Open source vs. traditional enterprise software, part II

Summary:Matt Assay responded to the Enterprise Irregulars postings, which I summarized here, on the question of whether open source will crush, extinquish, vanquish traditional, proprietary enterprise software. Matt is vice president of business development for Alfresco (open source content management) and founder and program director for the Open Source Business Conference.

Matt Assay responded to the Enterprise Irregulars postings, which I summarized here, on the question of whether open source will crush, extinquish, vanquish traditional, proprietary enterprise software. Matt is vice president of business development for Alfresco (open source content management) and founder and program director for the Open Source Business Conference. While the Irregulars don't see open source as poised to vanquish traditional software development and delivery models in the enterprise, they acknowledge that is a growing force in many sectors. Matt, however, is of the opinion that Red Hat will eventually win over Microsoft and  JBoss will be the king of application servers:

...keep in mind that it will still be several years before JBoss will be crowned king, just as it took IBM and BEA years to create and own the market. Enterprise markets move slowly. Just look at JBoss' momentum, though, and you'll see the writing on the wall.

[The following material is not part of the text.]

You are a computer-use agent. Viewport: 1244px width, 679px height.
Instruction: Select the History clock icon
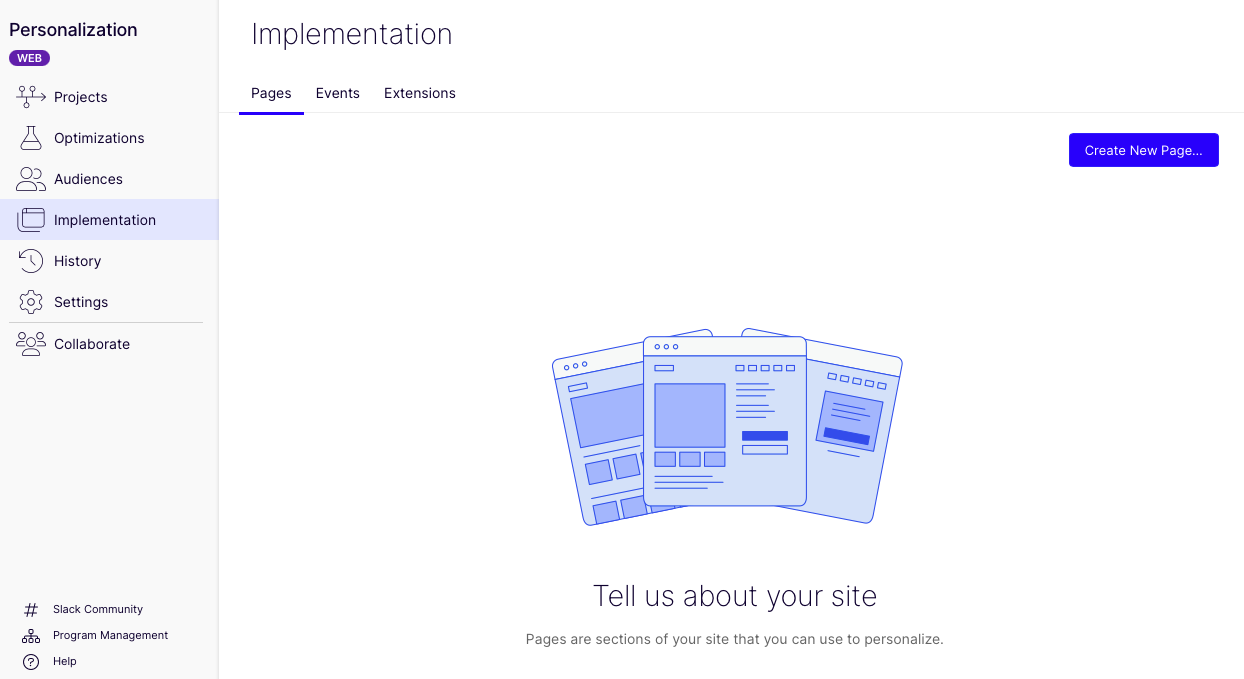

In response to the idea from Niels Robertson that open source companies look like professional services companies, with lower margins than traditional software, Matt countered that Alfresco has 80 percent plus margins and is doubling revenues quarter-over-quarter. He cited SugarCRM and another success story. Of course, many so-called open source companies also have proprietary software components as part of their solutions, especially for larger enterprises. They have a value proposition that includes an open source software foundation, services and possibly closed source components to provide an edge over competitors.  MySQL, for example, has proprietary management components and SugarCRM holds back some of it code.

Matt goes on to paint his view of the demise of proprietary software:

I won't go on with Dan's blog, because the more interesting question (one not asked or answered there) is, "What will be the primary bases for competition once everything is more (or less) open source?" Today, I heartily enjoy competing against my slow-learning proprietary opponents. There isn't a thing (besides incumbency, and that does go a long way, though not forever) going in their favor. They have the wrong business model (for customers, who are wising up), the wrong licensing model, the wrong everything. All they have is incumbency, and I'll take pieces out of that quarter after quarter, year after year, until we move into their offices at a lower cost of sale, lower cost of development, and significantly better value for the customer.

It's not about price. It's about value, as Michael Tiemann said at OSCON. Jeff Nolan might be right about proprietary vendors with big warchests being able to win a price war. What they can't win is a value war, because they are structurally incapable of competing well on that ground. I'll take my proprietary competition every single day on value. Already am, in fact.

Matt is right about the value war, but not that open source ultimately slam dunks the proprietary vendors. The industry is in flux and the key to survival and providing value is adaptablility. It's taking the best practices and business models from each side and finding a middle ground that maximizes user and  business value. For the proprietary vendors it's open sourcing what is no longer unique, and open source companies have already adopted hybrid models to varying degrees, without blowback from customers. Down the road, as various parts of the stack commoditize, open source will dominate, but purity--either 100 percent open source or 100 percent closed--is more of an inflexible idealogy than a practical strategy.